Memory Bank: Seaside Heights in the 1970's


I remember vividly -- as a very young kid, maybe six or seven -- going to the Boardwalk at Seaside Heights (the Casino Pier, I believe) in Ocean County, eating waffles and ice cream, and getting sick on an amusement park ride called The Octopus.

To this day, I have never gone back on one of those Octopus rides. The mere sight of one makes my stomach belly flop.

Also, the Wild Mouse ride that was located on the boardwalk was an important part of my personal history, at least obliquely. 


My parents had one of their first dates at Seaside Heights, and always tell stories about (the now defunct) Wild Mouse. Apparently, my mother screamed so loud on the Wild Mouse that the operator extended the ride for a second run. And then she screamed even louder...
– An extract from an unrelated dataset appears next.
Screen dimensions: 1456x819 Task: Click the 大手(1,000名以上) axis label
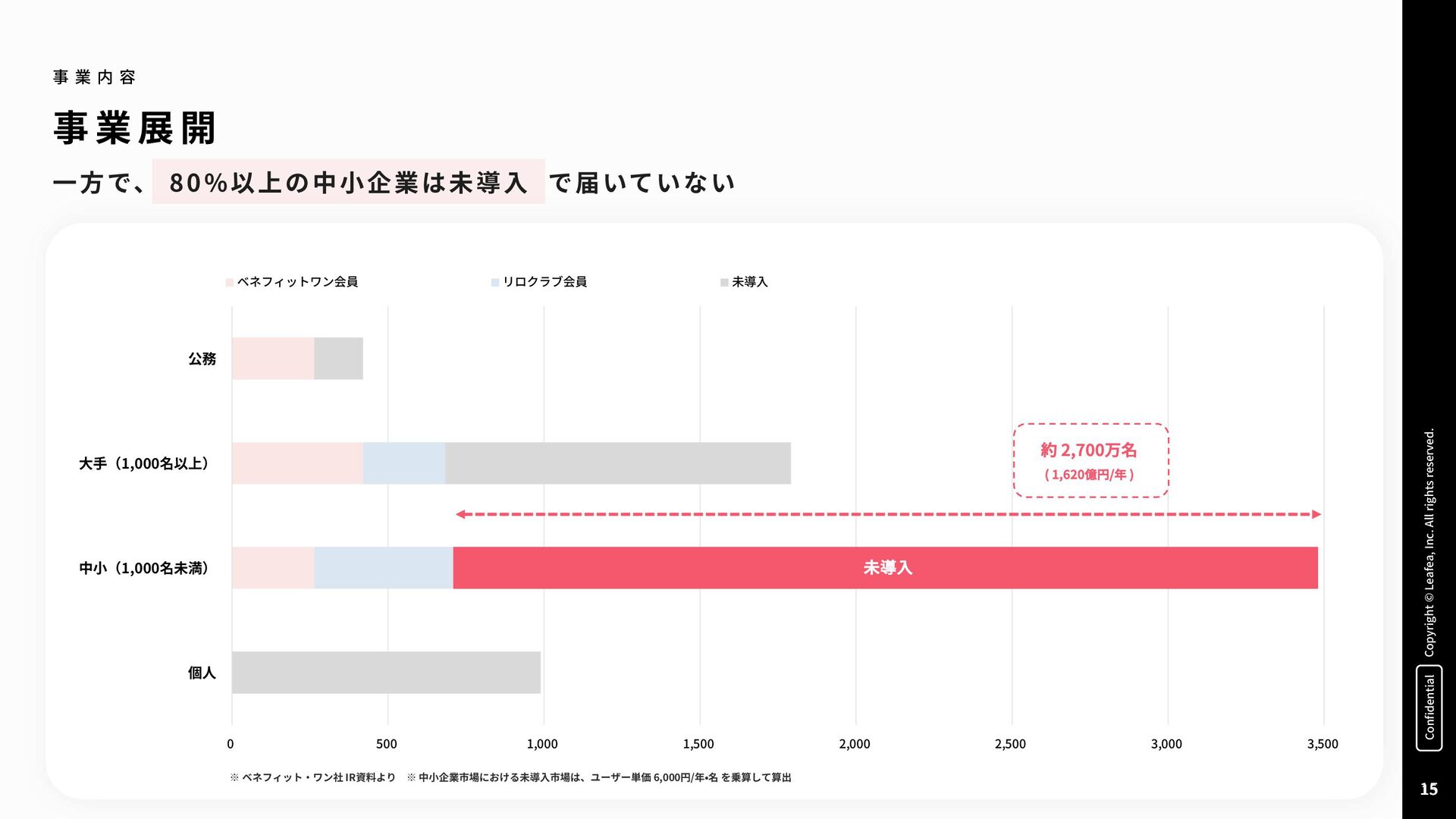[x=144, y=463]
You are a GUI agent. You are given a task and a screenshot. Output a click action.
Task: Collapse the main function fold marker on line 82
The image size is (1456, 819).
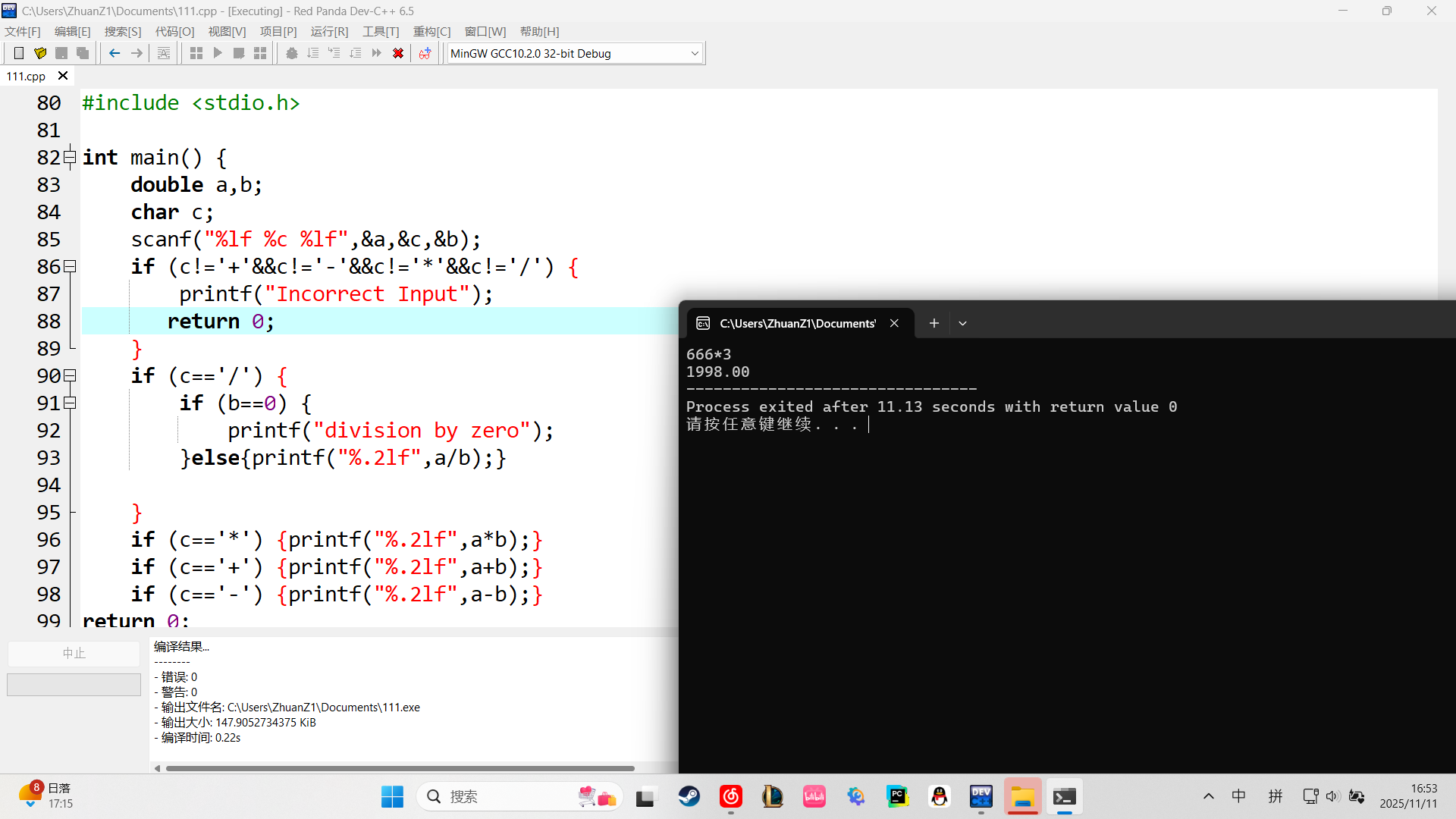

But I also remember, from my youth, a haunted house attraction there that scared the living hell out of me.  I don't know if it was The Gates of Hell, or some other ride.  For a time in the seventies, there was a "double decker dark ride" Haunted House located there, so that maybe what I remember, but my memory is decidedly fuzzy.

What I do remember is seeing all these ghoulish, twisted faces on an exterior wall, looming above me, as we walked by the haunted house on the causeway. I remember doubling my pace to get by them.

A lot of the haunted house attractions in New Jersey were collateral damage from the 1984 fire at Great Adventure.  In the immediate aftermath of that fire, at least two haunted houses on the Jersey shore were shut down because of safety concerns.  So I doubt that the haunted house attraction I went through is still there, let alone functional.

In 2012, Seaside Heights was hit hard by Hurrican Sandy, and much Jersey Shore/boardwalk history has been destroyed. I never watched Jersey Shore (not much of a reality TV show fan...), but apparently it was also located in Seaside Heights.

The Seaside Heights I recall, however, was of the disco decade.  I remember a cool wind coming off the ocean, and this amazing feeling of having all day to explore the Boardwalk.  I recall the sensation that summer would never end.

Today, of course, I know that, according to Rod Serling, we all only get "one summer," in our lives. Seaside Heights was part of mine, I guess you'd say.